**Work request:**
For the data below, retype word for word the lines from the one containing "Given: Toggle the" through the one containing "Select 英語 as the source language"; drop the pictures.
■ ■ ■ ■ ■
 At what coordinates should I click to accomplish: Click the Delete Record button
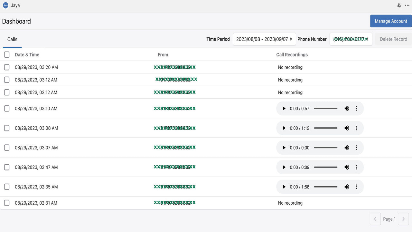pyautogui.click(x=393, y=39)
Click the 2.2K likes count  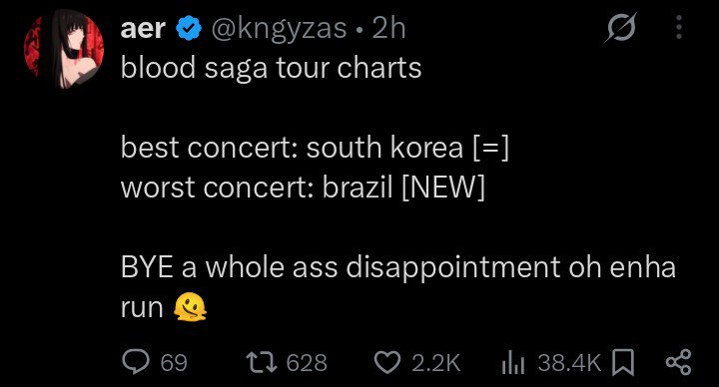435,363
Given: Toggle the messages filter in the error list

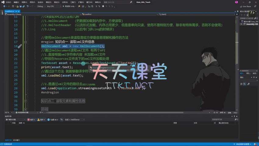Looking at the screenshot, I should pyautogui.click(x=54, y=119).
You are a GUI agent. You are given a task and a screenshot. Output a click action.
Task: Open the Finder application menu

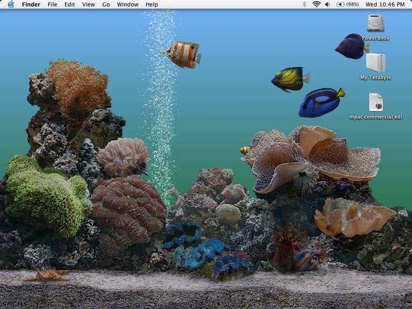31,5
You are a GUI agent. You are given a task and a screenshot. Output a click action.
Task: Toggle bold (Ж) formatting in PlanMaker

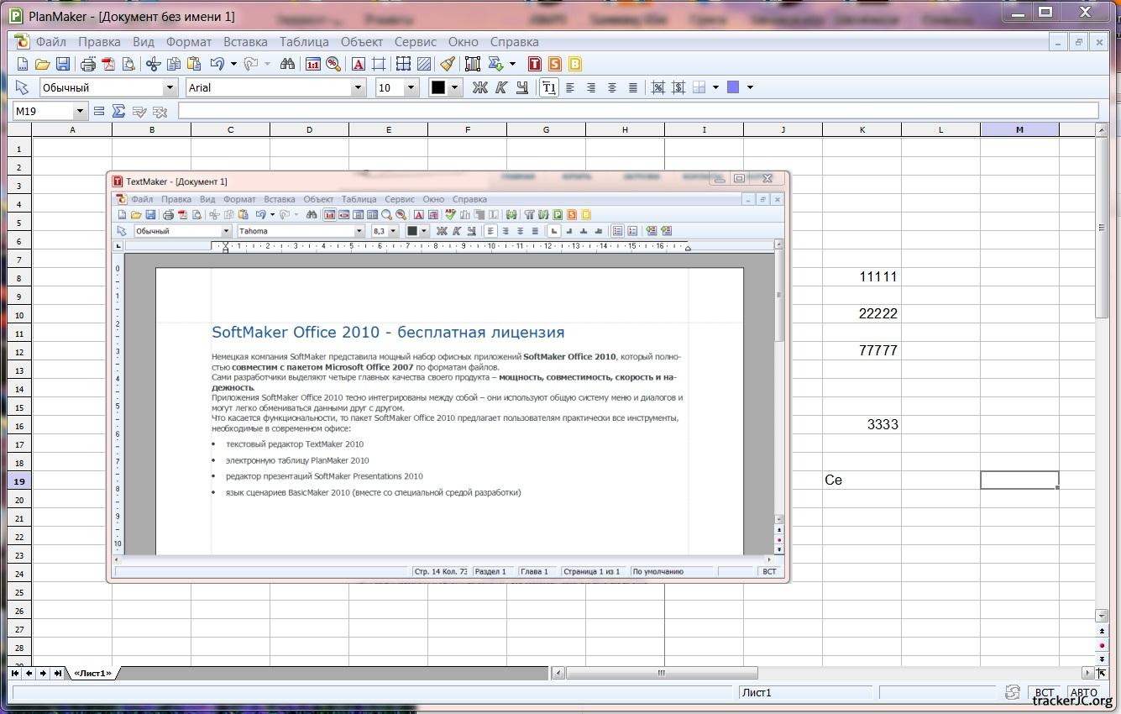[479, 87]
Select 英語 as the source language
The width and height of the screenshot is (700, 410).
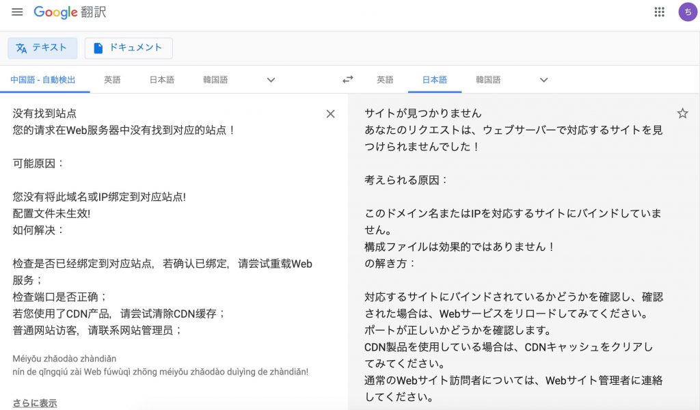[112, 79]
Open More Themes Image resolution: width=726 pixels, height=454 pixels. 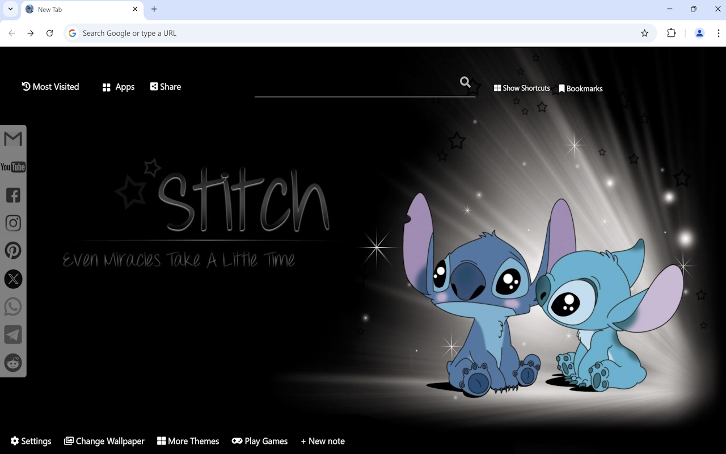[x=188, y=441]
■ ■ ■ ■ ■
**Answer:**
Given: Toggle the messages filter in the error list

Looking at the screenshot, I should pyautogui.click(x=54, y=119).
You are a GUI agent. You are given a task and a screenshot. Output a click action.
Task: Open the Finder application menu

31,5
You are a GUI agent. You are given a task and a screenshot. Output a click action.
Task: Toggle bold (Ж) formatting in PlanMaker

[479, 87]
Select 英語 as the source language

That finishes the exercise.